— Start EXCERPT PROVIDED —
Having decided to run by the forts, he confided to Fleet-Captain Bell the dangerous mission of proceeding, with the gunboats Pinola and Itasca, to make a passage for his fleet through the chain obstructions.
Lieutenant Caldwell, of the Itasca, and his party, with great coolness and bravery, boarded one of the hulks, and succeeded in detaching the chains. They were accompanied by the inventor of a new submarine petard, which he placed under one of the hulks. But a movement of the Pinola in the swift current snapped the wires, and it could not be exploded. In spite of a very heavy fire directed upon them, the party at last succeeded in making a sufficient opening for the fleet to pass through.
Farragut wrote, the next day: “* * * CaptainBell went last night to cut the chain across the river. I never felt such anxiety in my life, as I did until his return. One of his vessels got on shore, and I was fearful she would be captured. They kept up a tremendous fire on him; but Porter diverted their fire with a heavy cannonade. * * * * Bell would have burned the hulks, but the illumination would have given the enemy a chance to destroy his gunboat, which got aground. However, the chain was divided, and it gives us space enough to go through. I was as glad to see Bell, on his return, as if he had been my boy. I was up all night, and could not sleep until he got back to the ship.”
Farragut had determined to run by the forts at the end of five days’ bombardment; but he was detained for twenty-four hours by the necessity of repairing damages to two of his vessels. At first he had determined to lead, in the Hartford, but was dissuaded from that, and appointed Captain Bailey, whose ship, the Colorado, drew too much water to get up, to lead the column, in the gun-boat Cayuga, Lieutenant Commanding N. B. Harrison.
Long before this—on the 6th of April—Farragut had himself reconnoitred the forts, by daylight, going up in the gun-boat Kennebec in whose cross-trees he sat, glass in hand, until the gunners in the fort began to get his range.
On the night of the passage, April 23-24, the moon would rise about half-past three in the morning, and the fleet was ordered to be ready to start about two.
In this, as in most other important operations during the war, the enemy were mysteriously apprised of what was to be done.
At sunset there was a light southerly breeze, and a haze upon the water. Caldwell was sent up, in the Itasca, to see if the passage made in the obstructions was stillopen. At eleven at night he signalled that it was, and just at that time the enemy opened fire upon him, sent down burning rafts, and lighted immense piles of wood which they had prepared on shore, near the ends of the chain.
Soon after midnight the hammocks of the fleet were quietly stowed, and the ships cleared for action.
At five minutes before two, two ordinary red lights were shown at the peak of the flag-ship, the signal to get under way, but it was half-past three before all was ready. This was the time for the moon to rise, but that made little difference, with the light of the blazing rafts and bonfires.
— End EXCERPT PROVIDED —
— Start DATASET EXTRACT —
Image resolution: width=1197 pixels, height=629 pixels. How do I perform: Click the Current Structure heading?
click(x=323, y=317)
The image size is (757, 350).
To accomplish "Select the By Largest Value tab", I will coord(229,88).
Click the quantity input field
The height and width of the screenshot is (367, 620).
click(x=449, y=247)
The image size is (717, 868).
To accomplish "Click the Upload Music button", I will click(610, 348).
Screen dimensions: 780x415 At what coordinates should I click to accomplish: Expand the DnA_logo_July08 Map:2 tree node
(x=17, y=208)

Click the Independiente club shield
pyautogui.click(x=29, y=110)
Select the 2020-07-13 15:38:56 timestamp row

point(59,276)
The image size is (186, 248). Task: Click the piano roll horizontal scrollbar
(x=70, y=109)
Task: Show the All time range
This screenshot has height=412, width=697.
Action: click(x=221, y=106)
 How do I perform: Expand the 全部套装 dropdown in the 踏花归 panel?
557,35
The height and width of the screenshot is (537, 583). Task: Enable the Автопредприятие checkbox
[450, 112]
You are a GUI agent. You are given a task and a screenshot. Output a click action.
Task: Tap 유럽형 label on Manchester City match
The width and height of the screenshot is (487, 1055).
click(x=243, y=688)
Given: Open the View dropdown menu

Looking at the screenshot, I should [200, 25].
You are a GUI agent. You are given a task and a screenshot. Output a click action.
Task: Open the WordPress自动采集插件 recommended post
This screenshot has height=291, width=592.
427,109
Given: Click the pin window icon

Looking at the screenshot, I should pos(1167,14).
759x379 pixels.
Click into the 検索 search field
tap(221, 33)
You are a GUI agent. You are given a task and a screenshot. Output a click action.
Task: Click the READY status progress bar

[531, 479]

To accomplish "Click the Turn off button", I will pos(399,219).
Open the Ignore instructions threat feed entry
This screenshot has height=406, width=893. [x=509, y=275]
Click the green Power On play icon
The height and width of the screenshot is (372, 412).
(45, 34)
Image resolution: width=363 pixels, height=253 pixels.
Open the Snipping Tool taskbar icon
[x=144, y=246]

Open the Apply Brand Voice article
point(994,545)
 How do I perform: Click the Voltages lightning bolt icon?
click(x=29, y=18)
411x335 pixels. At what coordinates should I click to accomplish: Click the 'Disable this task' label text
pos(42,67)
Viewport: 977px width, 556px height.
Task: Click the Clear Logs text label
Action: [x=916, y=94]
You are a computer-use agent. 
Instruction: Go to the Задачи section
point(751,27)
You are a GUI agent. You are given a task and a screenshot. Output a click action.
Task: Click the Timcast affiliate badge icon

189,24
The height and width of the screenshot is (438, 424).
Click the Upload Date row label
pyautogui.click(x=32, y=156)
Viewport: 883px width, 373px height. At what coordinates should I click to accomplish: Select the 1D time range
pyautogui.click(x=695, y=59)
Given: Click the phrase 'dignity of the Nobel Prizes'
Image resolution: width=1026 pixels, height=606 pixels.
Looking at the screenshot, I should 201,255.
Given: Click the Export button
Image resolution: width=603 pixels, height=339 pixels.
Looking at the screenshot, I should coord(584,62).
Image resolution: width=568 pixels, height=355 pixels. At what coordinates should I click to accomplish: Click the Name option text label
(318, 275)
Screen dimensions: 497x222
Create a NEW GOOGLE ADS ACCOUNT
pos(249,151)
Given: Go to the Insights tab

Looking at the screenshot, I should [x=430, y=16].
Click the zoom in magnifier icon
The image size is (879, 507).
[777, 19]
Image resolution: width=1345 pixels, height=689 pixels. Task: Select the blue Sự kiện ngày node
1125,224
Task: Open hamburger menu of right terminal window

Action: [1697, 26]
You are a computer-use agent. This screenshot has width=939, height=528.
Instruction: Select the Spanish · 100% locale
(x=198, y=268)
— End DATASET EXTRACT —
■ DIRECTIVE A
Render the rows from the line with "Screen dimensions: 780x415" to the line with "Action: click(x=221, y=106)", inclusive, as a JSON list of strings with one string per line and no blank lines.
■ DIRECTIVE B
Continue the account of Farragut's fleet running past the forts, picking up after its final sentence.

■ EXERCISE ANSWER A
[
  "Screen dimensions: 780x415 At what coordinates should I click to accomplish: Expand the DnA_logo_July08 Map:2 tree node",
  "(x=17, y=208)",
  "Click the Independiente club shield",
  "pyautogui.click(x=29, y=110)",
  "Select the 2020-07-13 15:38:56 timestamp row",
  "point(59,276)",
  "The image size is (186, 248). Task: Click the piano roll horizontal scrollbar",
  "(x=70, y=109)",
  "Task: Show the All time range",
  "This screenshot has height=412, width=697.",
  "Action: click(x=221, y=106)"
]

■ EXERCISE ANSWER B
The mortar-boats and the sailing sloop Portsmouth moved further up stream, to engage the water battery, as the ships were going by. This they promptly did, and then Captain Bailey led off, with his division of eight vessels, whose objective point was Fort St. Philip. All of these passed safely through the opening in the cable.
The forts opened on them promptly, but in five minutes they had reached St. Philip, and were pouring grape and canister into that work.
In ten minutes more the Cayuga had passed beyond range of the fort, to find herself surrounded by eleven Rebel gun-boats. Three of these attempted to board her at once. An 11-inch shot was sent through one of them, at a range of about thirty yards, and she was at once run ashore and burned up.
The Parrott gun on the Cayuga’s forecastle drove off another; and she was preparing to close with the third, when the Oneida and Varuna, which had run in close to St. Philip, thus avoiding the elevated guns of that fort, while they swept its bastions with grape and shrapnel, came to the assistance of the Cayuga. S. P. Lee, in the Oneida, ran full speed into one of the enemy’s vessels,cut her nearly in two, and left her floating down the current, a helpless wreck.
She fired right and left into two others, and then went to the assistance of the Varuna, which had got ashore on the left bank, hard pressed by two Rebel gun-boats, one of which was said to be the Manassas. The Varuna was rammed by both of them, and fifteen minutes after, she sunk. In that time she had put three 8-inch shells into the Governor Moore, besides so crippling her with solid shot that she surrendered to the Oneida. She also forced another to take to the bank by her 8-inch shell. The Varuna was commanded by Commander (now Admiral) C. S. Boggs. It is said that, before sinking, he also exploded the boiler of another small steamer.
The Pensacola steamed slowly and steadily by, firing her powerful battery with great deliberation, and doing especial execution with her 11-inch pivot gun and her rifled eighty-pounder. In return she received a heavy fire, and lost thirty-seven in killed and wounded; the greatest number of any of the fleet. Her boats were lowered, and sent to assist the sinking Varuna.
The Mississippi came up next in line to the Pensacola, but escaped with light loss of life. She it was that met the ram Manassas, and the latter gave her a severe cut, below the water, on the port-quarter, and disabled her machinery. But the Mississippi riddled her with shot, boarded her, and set her on fire, and she drifted down below the forts and blew up.
The Katahdin ran close to the forts, passed them rapidly, got near the head of the line, and was engaged principally with the ironclad Louisiana. The Kineo ran by, close under St. Philip, and then assisted the Mississippi with the ram Manassas: but she was afterwards attacked by three of the enemy’s gun-boats at once, and, havinghad her pivot-gun-carriage injured, withdrew, and continued up stream.
The Wissahickon, the last of the eight vessels of the first division, was less fortunate. She got ashore before she reached the forts, got off and passed them, and ran on shore again above.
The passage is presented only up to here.